The book takes the form of the twins alternately narrating the story of their life in an accounts book. Ruby and Garnet are 10-year-old identical twins living with their father and grandmother since their mother, Opal, died. The two have always been close despite their differences—Ruby is sociable, headstrong, and dreams of being an actress, while introverted Garnet is content to let Ruby dominate their relationship. The twins have their own secret language, and they don't like to make friends at school because they have each other. When their father gets a new girlfriend, Rose, and a new job, their once stable relationship is thrown into turmoil, as the relationship leads to feelings of betrayal from their father to their late mother, and it comes with a price—leaving their grandmother behind for a bookshop in the country.

Ruby insists that the girls should not stand for their new lifestyle. They get into trouble with the village bullies after throwing mud at them. Garnet starts off well in new school and works hard, but once she makes a new friend called Judy, Ruby sulks and ignores her twin. Garnet quickly changes her actions to repair their relationship. After this, they do not behave properly in school and do not talk to anyone else. They never listen to Rose and feel angry and neglected.

Ruby finds an article about auditions for a TV adaptation of The Twins at St. Clare's, and is keen for the two of them to go ahead and audition, even though Garnet strongly declines and their father doesn't agree. Surprisingly, Rose is supportive, although her efforts are for nothing, Ruby plots and succeeds in them running away to London for the audition. When their moment comes, Ruby confidently does her audition well. Garnet however is very scared, and is about to try to deliver a good audition, but their father appears just as she is about to begin, and she cannot say anything. She then feels terrible for spoiling Ruby's chance at fame.
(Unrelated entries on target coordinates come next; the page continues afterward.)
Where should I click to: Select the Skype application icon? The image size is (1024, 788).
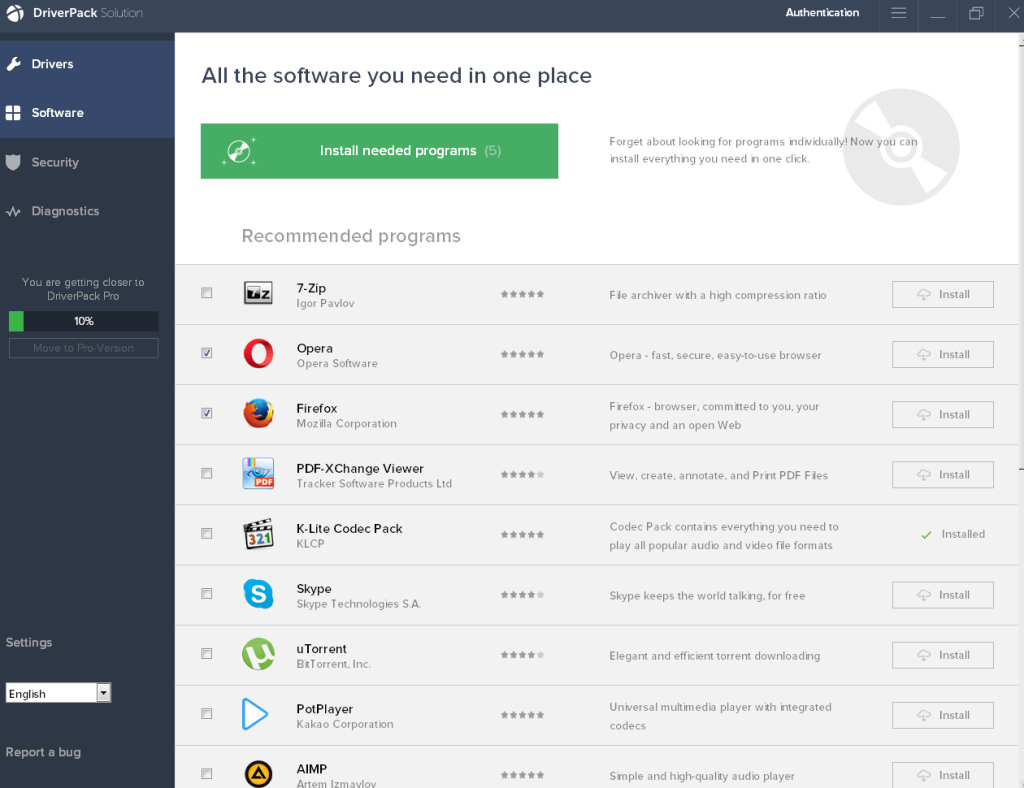tap(257, 594)
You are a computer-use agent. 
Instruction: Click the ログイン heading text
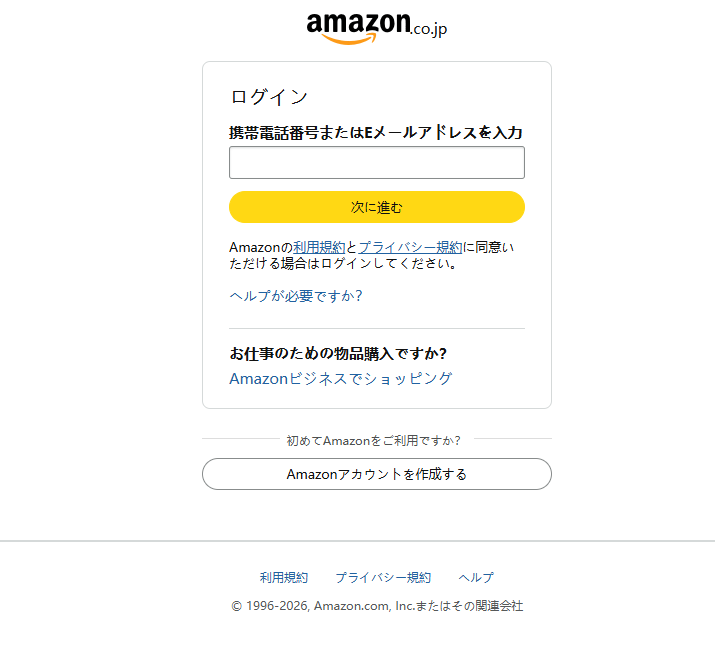click(x=269, y=97)
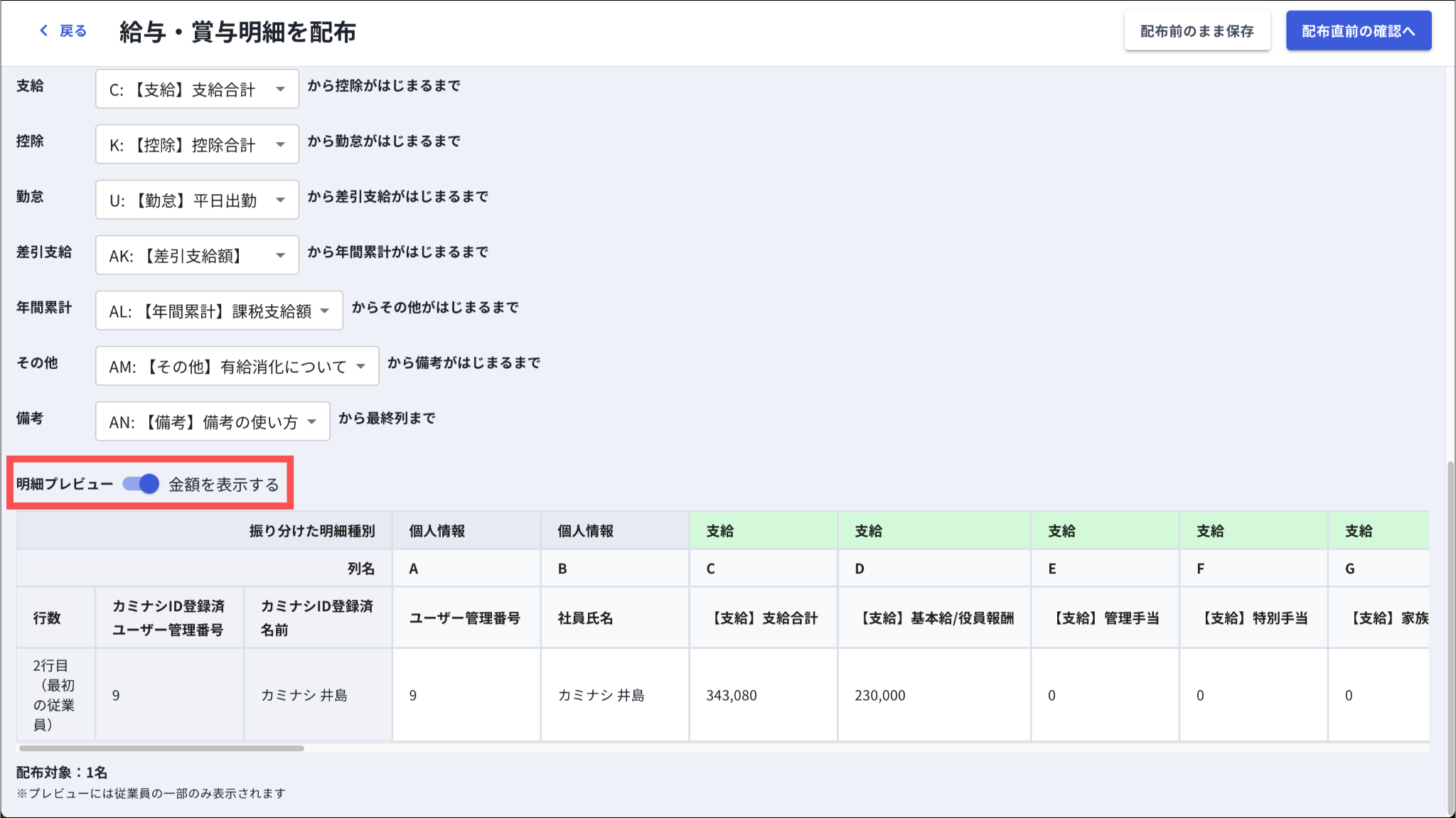Click 配布前のまま保存 button
This screenshot has height=818, width=1456.
point(1197,31)
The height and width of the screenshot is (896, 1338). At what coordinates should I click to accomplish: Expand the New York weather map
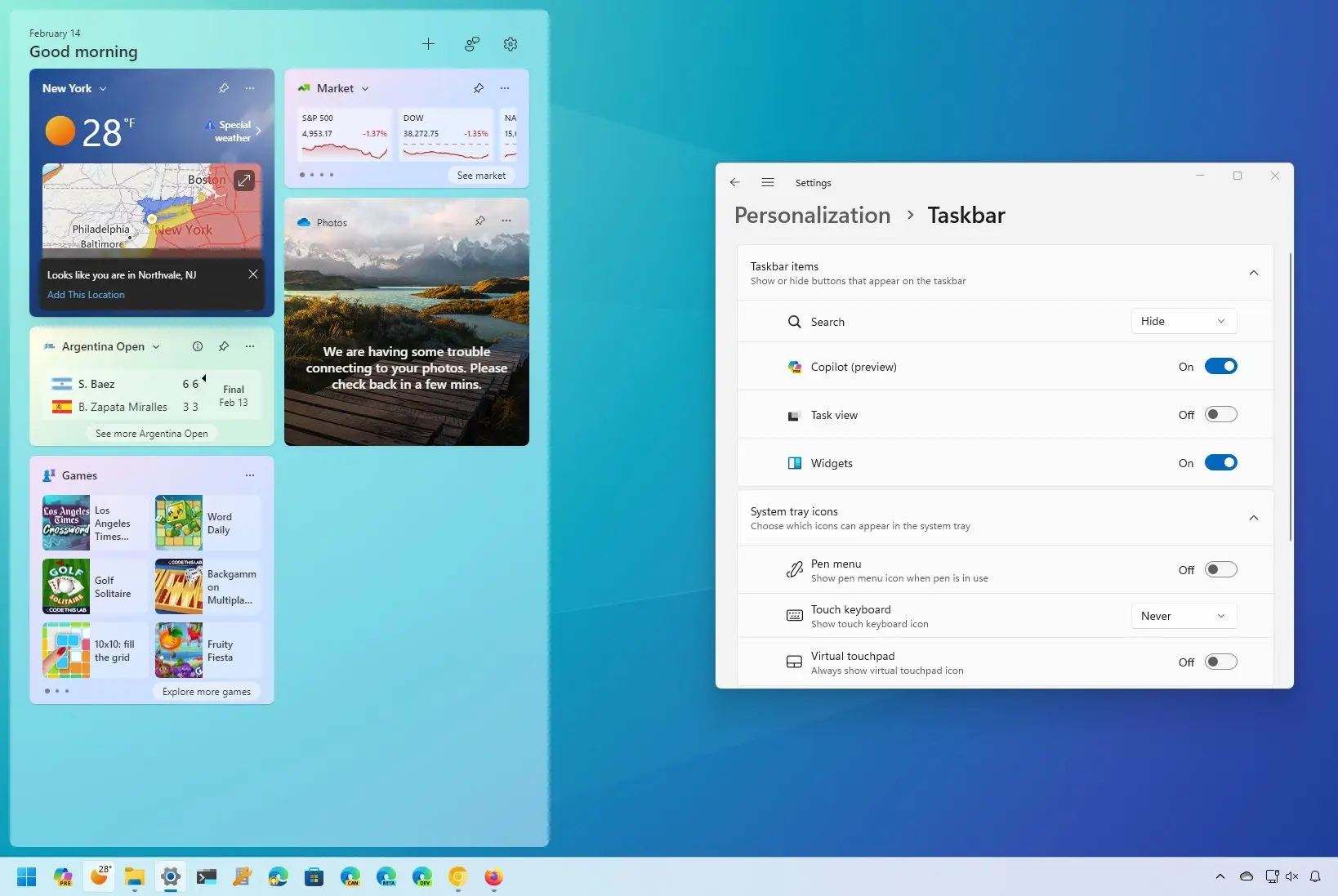pyautogui.click(x=244, y=180)
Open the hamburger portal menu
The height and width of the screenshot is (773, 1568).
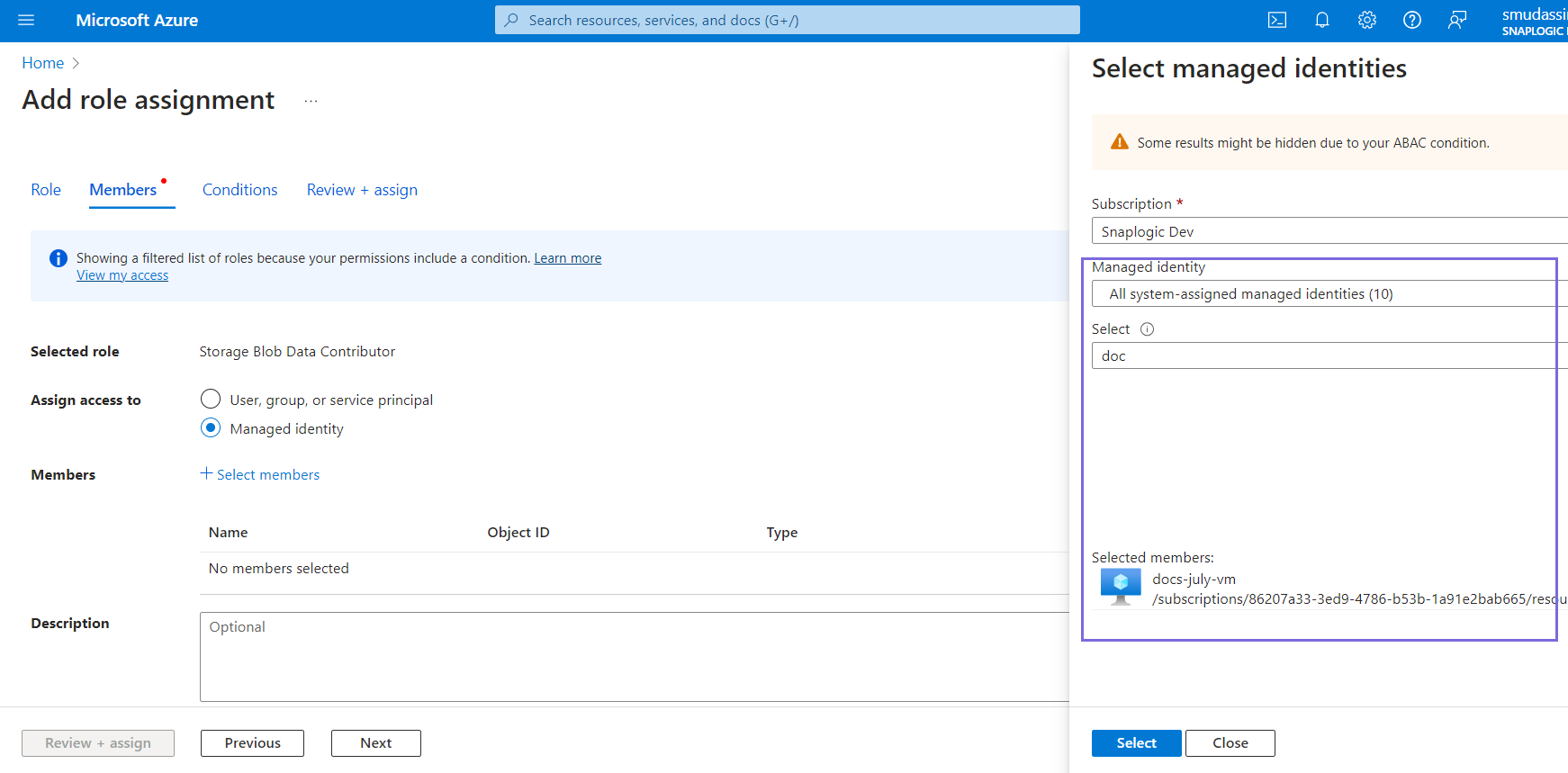click(26, 20)
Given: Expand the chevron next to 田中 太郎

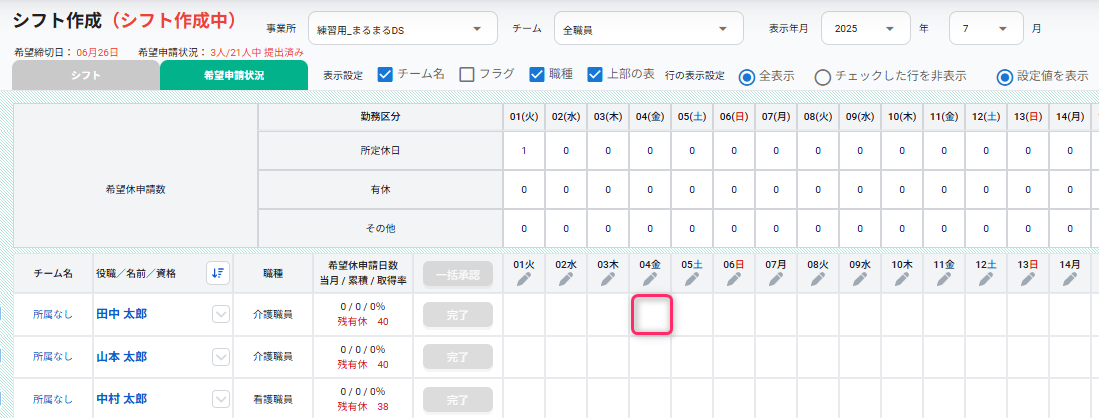Looking at the screenshot, I should coord(221,315).
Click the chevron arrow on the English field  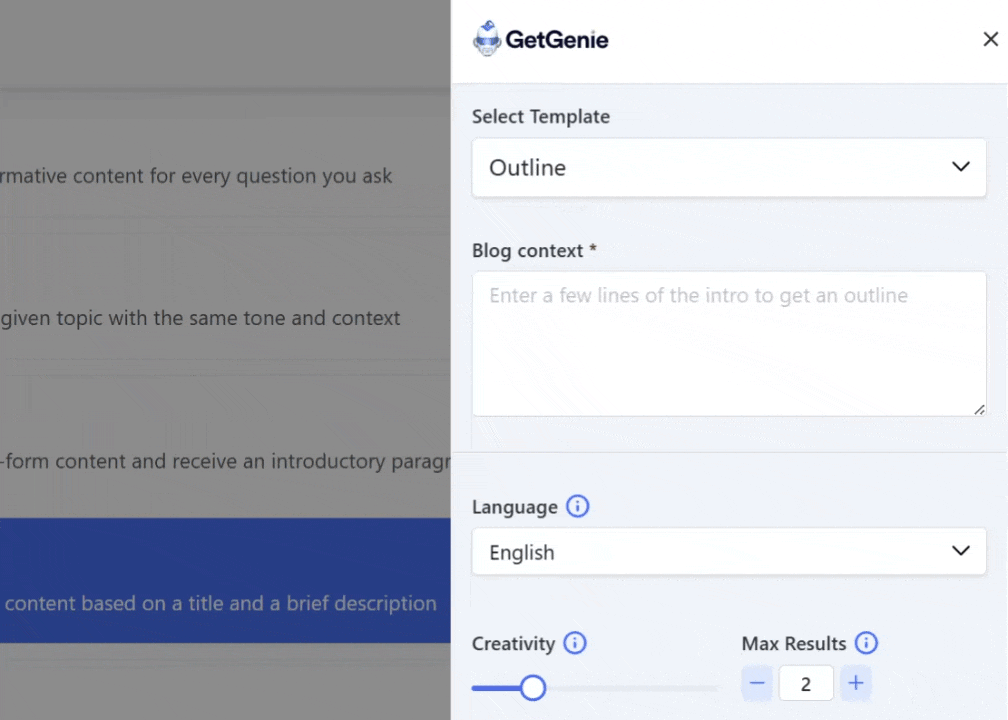click(x=961, y=551)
Near summer, Ruby, realizing that the TV movie is being filmed at a prestigious boarding school for girls, Marnock Heights, fixates on the idea of the twins becoming " the real Twins at St Clare's" and decides that the pair ought to sign up for scholarships—of which there is only one. Despite their father's early hesitation to the idea, he ultimately agrees, and they sit the entrance exam. Ruby is disgusted by Garnet's descriptive and mature writing but remains confident they will both pass. It is later revealed that only Garnet won the scholarship. Ruby is devastated as she was confident that she would win it if they both could not 'wangle one' together. Garnet is torn between pleasing her sister and doing something different, for once. Meanwhile, Ruby refuses to talk to her, and often wanders off on her own. She is determined to be different from Garnet and ends up cutting her hair short in pursuit of that goal.

She does not let herself be around Garnet for the whole summer, and even though they both feel as though they are missing something, Ruby is too proud to apologize while Garnet is sad and misses her. After making friends with someone she previously considered rather a bully, Ruby starts to realize that she and Garnet do not need to be the same, and do not have to do the same things, to be happy. She also realizes, alternately, that being together would have helped Garnet feel better about leaving. Ruby finds a friend in Rose, also, who encourages her to say sorry to Garnet. During this portion of the book, Ruby writes in a notepad which says MEMORANDUM on the cover.

In the end, Ruby apologizes to Garnet, and they both realize that they can still be together while apart, as long as they remember each other. Garnet leaves for the school, and writes a letter about how much she is enjoying it.

A further story about the twins, where Garnet comes home for Christmas after her first term at Marnock Heights, appears in The Jacqueline Wilson Christmas Cracker. Adult versions of Ruby and Garnet also appear in The Butterfly Club. Ruby has become a children's television presenter named Ruby Red, and Garnet is a scriptwriter and producer.

==Adaptation==

The television film was made in 2001 for Channel 4 and aired in 2002, starring Birmingham twins, Zoe and Chloe Tempest-Jones.

==Critical reception==

Publishers Weekly described it as "an unexceptional mix of familiar plot devices" and recommended it (or did not) for readers age 9 to 12.